Andamos inmersos en la negatividad de las cosas. Todo lo que ocurre es malo. O al menos casi todo lo que nos trasladan los medios de comunicación y las redes sociales. Guerra en Ucrania. Huelga de transportistas. Desabastecimiento en los mercados. Subida desorbitadas de los precios de la energía. Pérdidas millonarias de las empresas. Despidos. Abandono del pueblo saharaui a su suerte por parte de España (y de Estados Unidos, de Alemania, de Francia...) Los cuatro jinetes del apocalipsis parecen estar a la vuelta de la esquina: la guerra, la peste, el hambre y la muerte. Y, si embargo, la vida en las calles sigue su curso en medio de la más absoluta aparente normalidad.

En España parecen existir tres "realidades" separadas y dispares: la que se observa en las calles, centros comerciales, bares y cafeterías. En esa realidad, digamos que "real", las terrazas de los bares y restaurantes surten bebidas y comidas que los clientes consumen como si para ellos no hubiese un mañana. Las cajas registradoras de los supermercados no dejan de escupir tiques de ventas y por las puertas salen carros repletos de todo tipo de productos. Los coches que circulan por las calles son cada vez más nuevos, más grandes y más potentes. Las ventanas de las viviendas siguen iluminadas, señal de que alguien paga a las compañías eléctricas los astronómicos recibos.

Luego está la otra "realidad", la que muestran los informativos de televisión, radio y diarios. Aquí empieza a cundir la inquietud. No es que el mundo vaya a acabarse de un momento a otro, pero casi. Ya sé que la "normalidad" no es noticia, que al público le atraer más el enfrentamiento que el acuerdo, la tensión que la calma, lo malo que lo bueno. Pero todo debería tener un límite. O un contrapeso. Algo que alivie el aire enrarecido que se respira en los telediarios, en los que el progreso de la humanidad parece haberse detenido de forma abrupta. Aunque sólo sea por consideración a muchas personas a las que esta segunda "realidad" tiene angustiadas, inquietas, asustadas.
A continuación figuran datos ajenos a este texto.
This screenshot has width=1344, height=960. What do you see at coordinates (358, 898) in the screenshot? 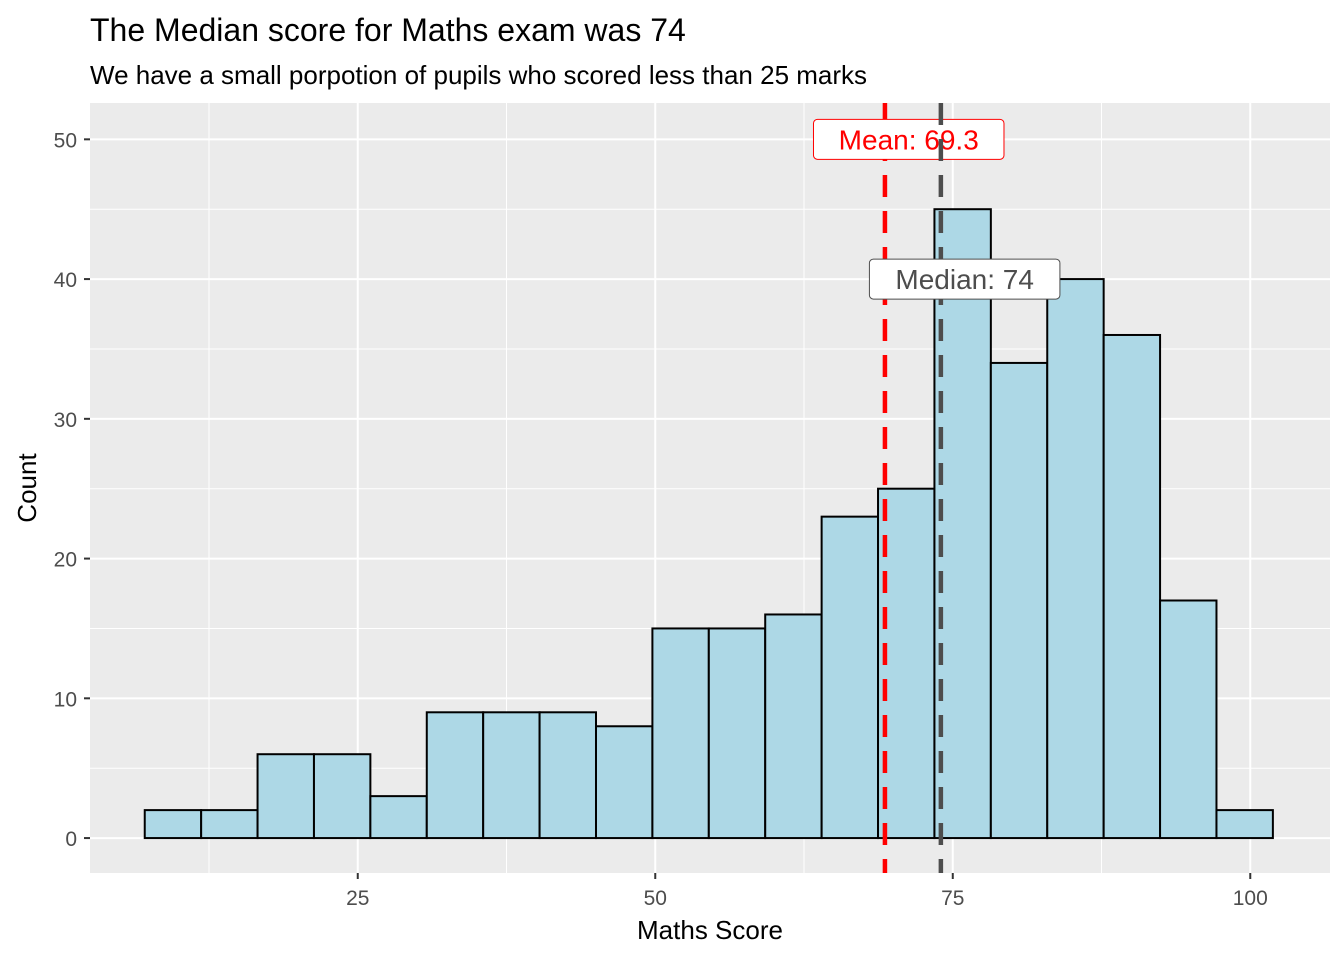
I see `x-tick-label: 25` at bounding box center [358, 898].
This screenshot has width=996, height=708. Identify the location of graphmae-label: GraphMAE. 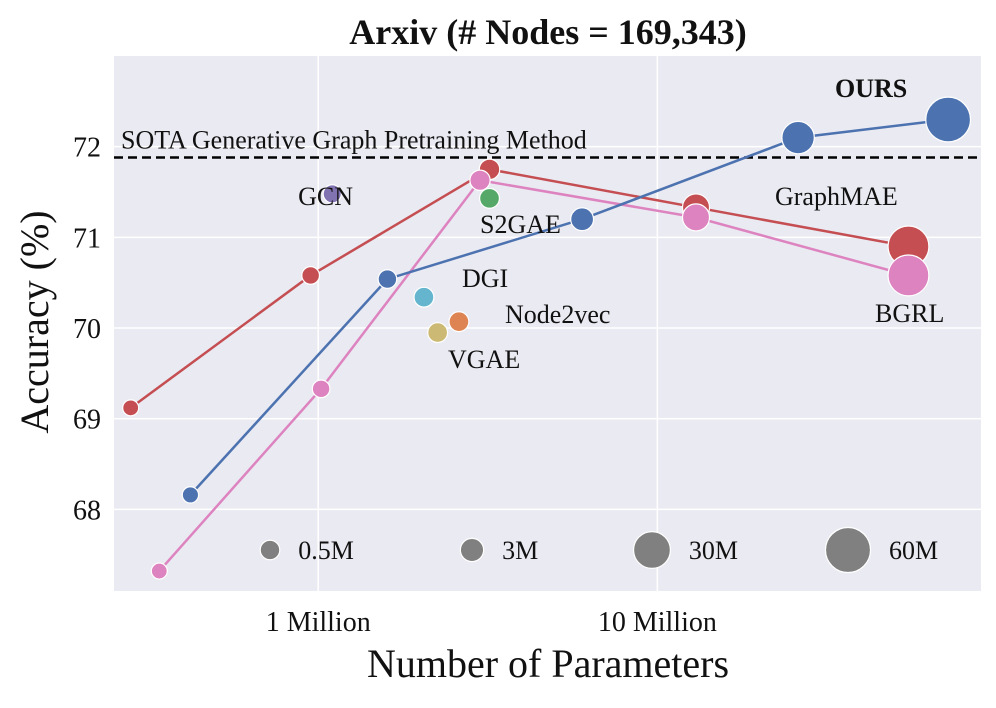
(836, 196).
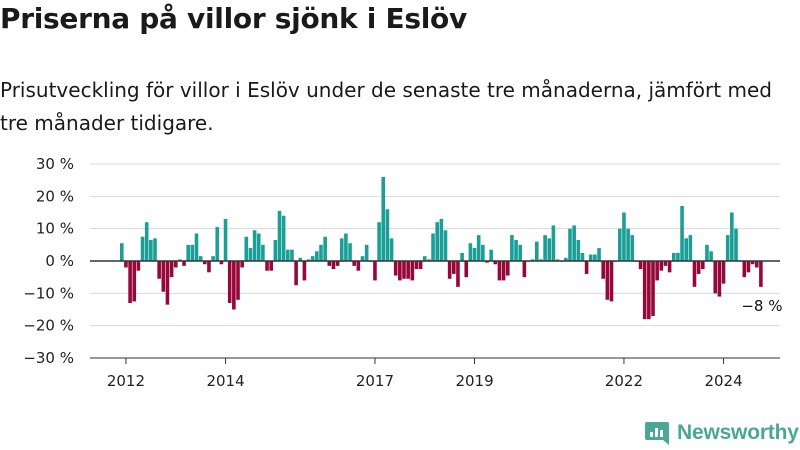 The height and width of the screenshot is (450, 800). I want to click on y-tick-label: −30 %, so click(48, 358).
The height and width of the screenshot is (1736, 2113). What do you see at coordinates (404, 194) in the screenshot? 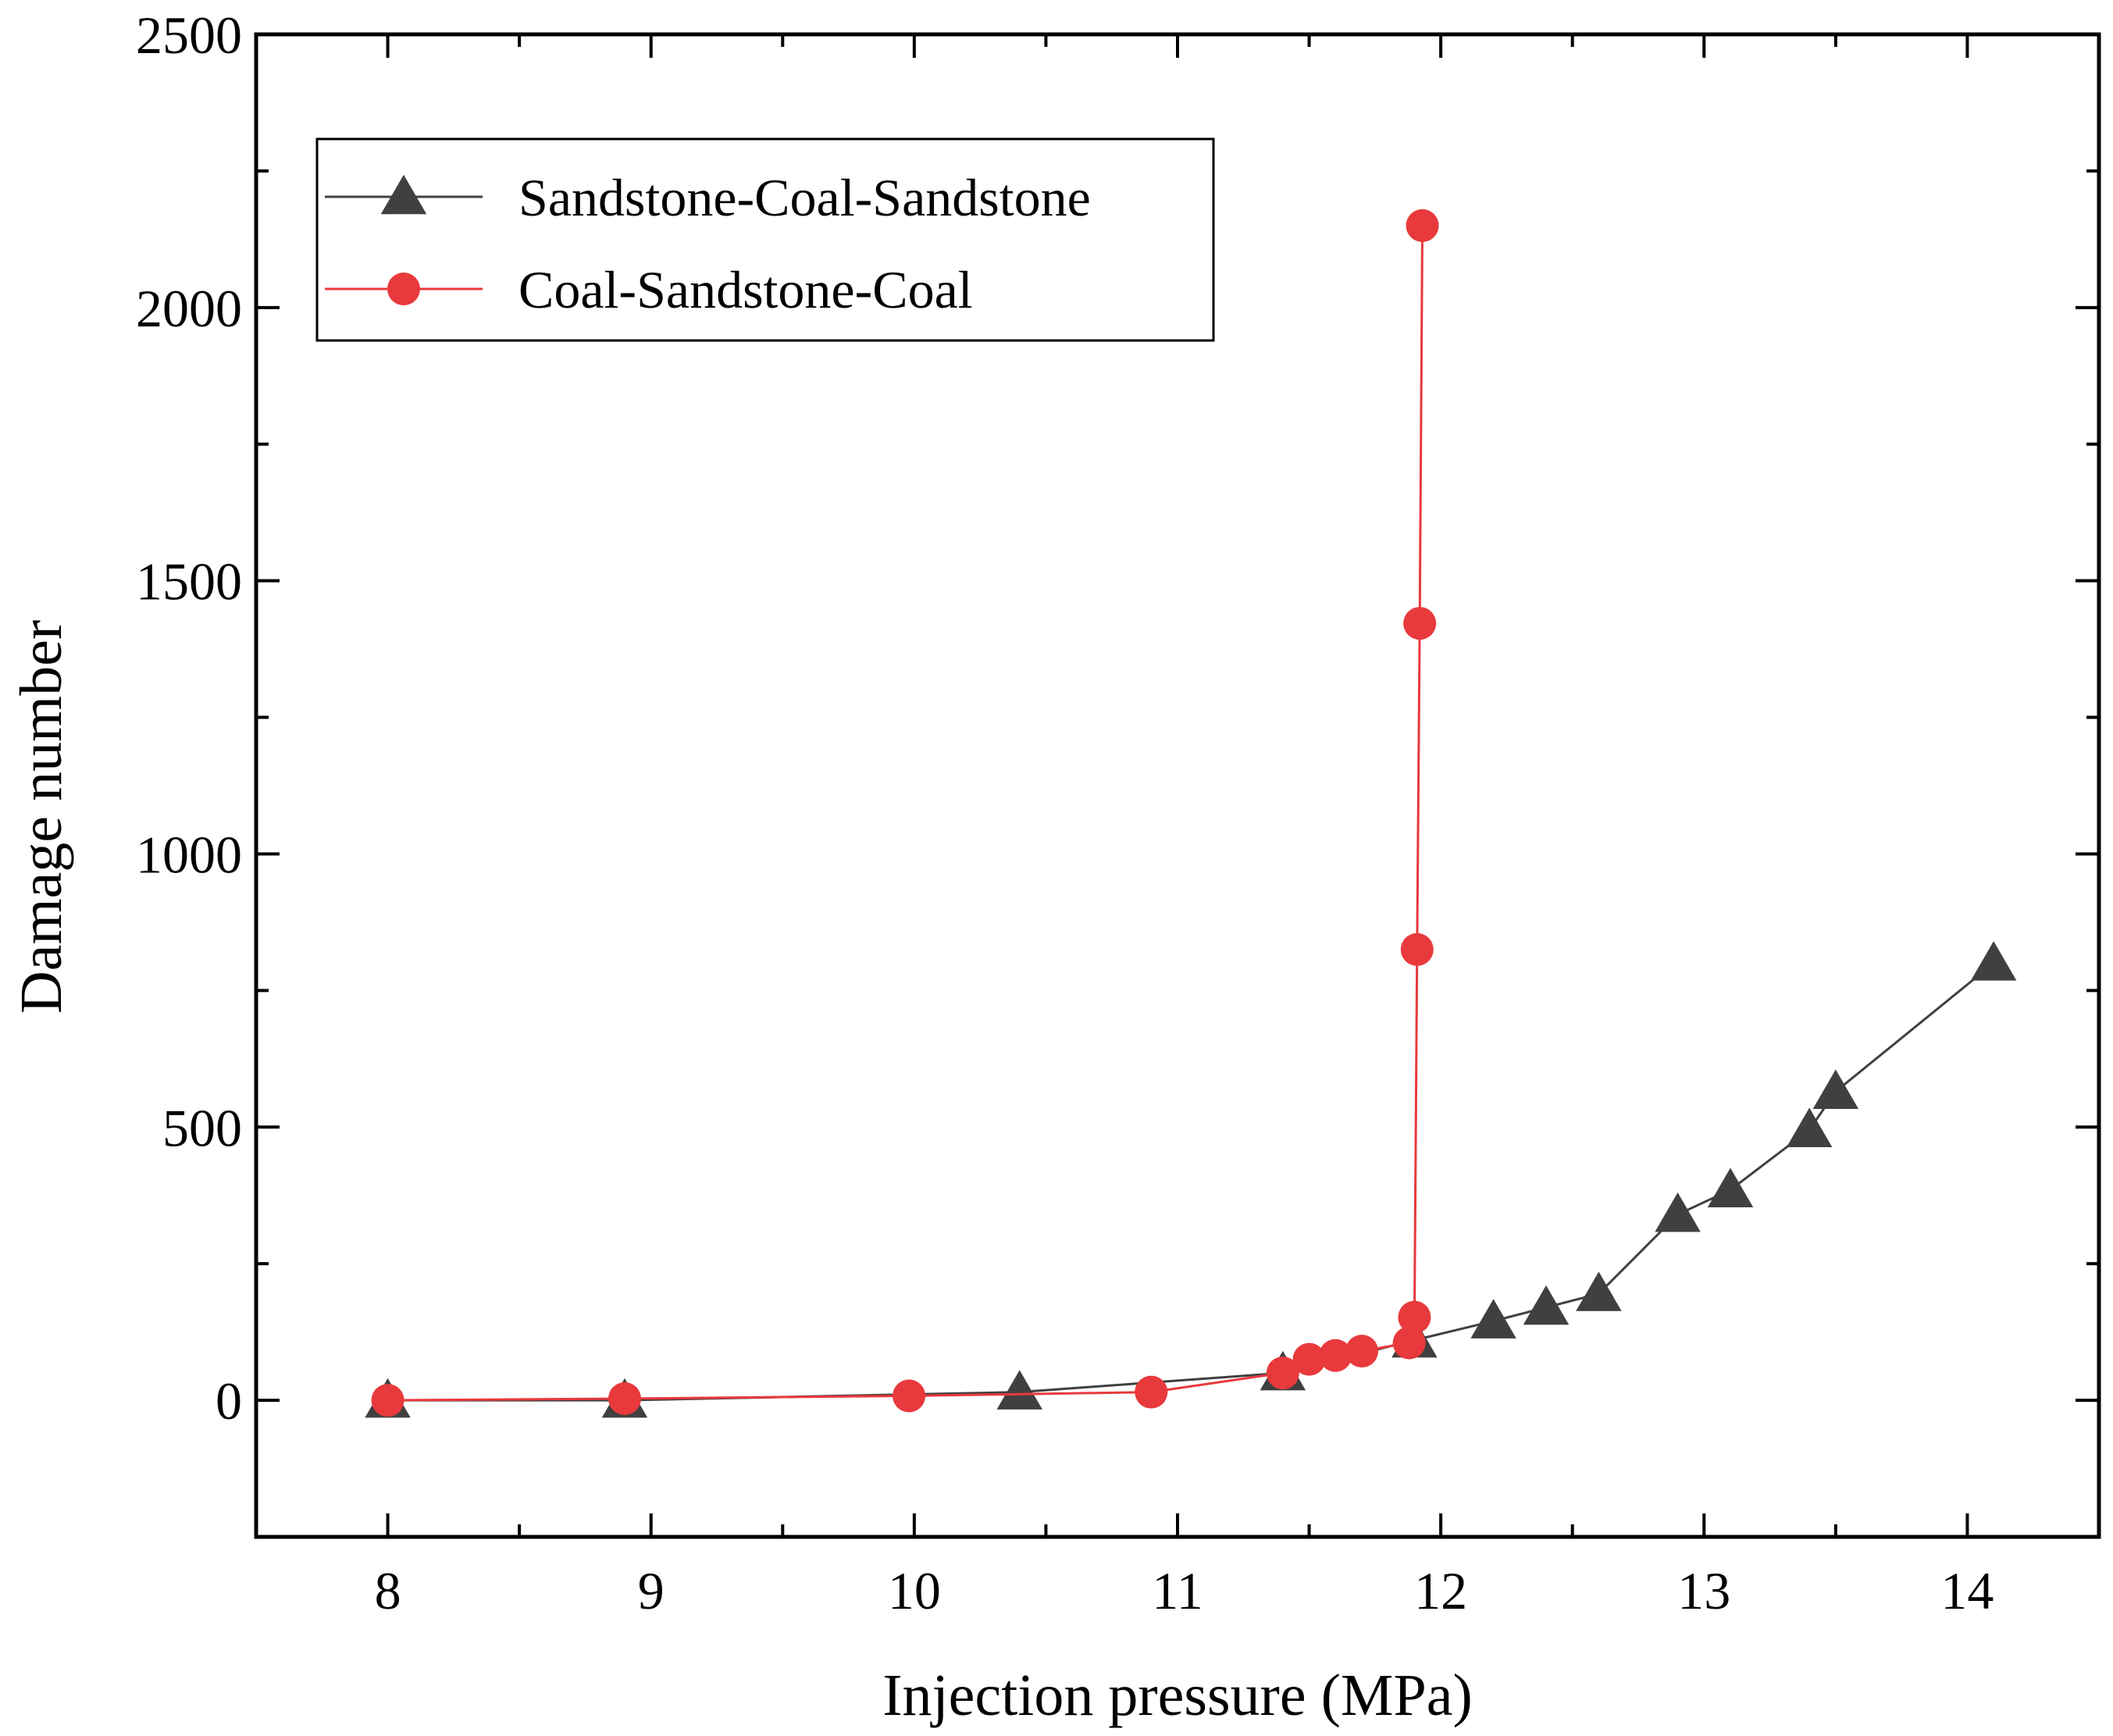
I see `legend-sandstone-coal-sandstone-swatch-marker` at bounding box center [404, 194].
Y por último está la tercera "realidad", la que asoma en las redes sociales. A esta le llaman ahora "realidad virtual", pero millones de personas están convencidas de que no hay realidad más real que esa. Si la segunda realidad, la de los telediarios, es inquietante, la tercera es terrorífica. El mundo se acaba y, por supuesto, por culpa del gobierno socialista-comunista-terrorista que está hundiendo el país en la miseria y en el caos. Asomarse a esta tercera "realidad" lleva al observador a adoptar dos posibles actitudes: la ira o la depresión. La ira es lo que predomina en este momento, aunque la depresión puede ser el paso siguiente si prosperan las ideas que los cuatro jinetes del apocalipsis tratan de fraguar a través de las redes.

De esas tres "realidades", me quedo con la primera. Porque es la que ven mis propios ojos y porque, de las otras dos, a los dueños de los medios de comunicación les guían sus intereses. Por eso me creo la mitad de las cosas que publican los medios. De la tercera "realidad", la que corre por las redes sociales, no me creo ni la mitad de la mitad porque, además de responder a intereses, sé que esconden mala fe. Los medios manipulan, sí, pero las redes intoxican de forma burda y envenenan el ánimo de millones de personas.

Sea cual sea la realidad a la que nos acojamos, lo cierto es que estamos necesitando algo que nos reconcilie con el ser humano. Algo positivo sobre la vida en la tierra. ¿A qué nos agarramos en estos tiempos de tribulación? A la capacidad del ser humano, como el ave fénix, de resurgir de sus cenizas. La historia está llena de ejemplos de cómo después de la tormenta llega la calma, de cómo muchos grandes avances de la humanidad han surgido de terribles convulsiones. Las crisis son reversibles hasta convertirse en grandes oportunidades. El ejemplo más cercano es la rapidez para dar con las vacunas contra la covid. Para ello lo que necesitamos es menos catastrofismo y poner en funcionamiento la brújula de las soluciones. Más ingenio y menos mal genio. Más propuestas y menos odio.